Start of RECORDS FOR THE EXERCISE

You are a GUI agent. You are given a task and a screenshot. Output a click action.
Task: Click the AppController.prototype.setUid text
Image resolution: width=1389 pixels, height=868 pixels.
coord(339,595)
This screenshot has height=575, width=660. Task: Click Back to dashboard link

End of RECORDS FOR THE EXERCISE
Start of RECORDS FOR THE EXERCISE

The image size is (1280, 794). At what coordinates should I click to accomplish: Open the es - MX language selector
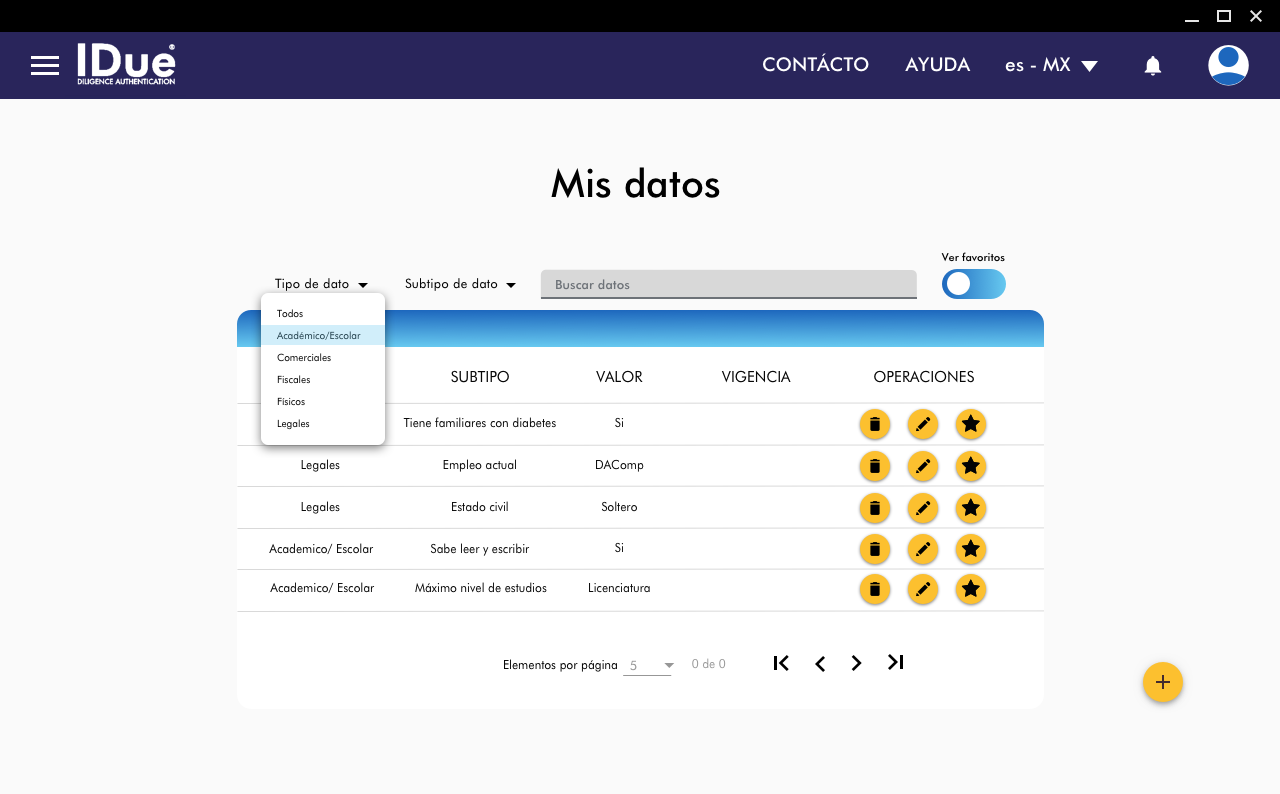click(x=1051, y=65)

End of RECORDS FOR THE EXERCISE

THE PROBLEM — Rewrite the listing from the line containing "The image size" down through the line containing "click(x=1051, y=65)", swapping "language selector" for "locale menu" and keeping everything else the same. Omit the pictures from your answer.

ANSWER BELOW —
The image size is (1280, 794). At what coordinates should I click to accomplish: Open the es - MX locale menu
click(x=1051, y=65)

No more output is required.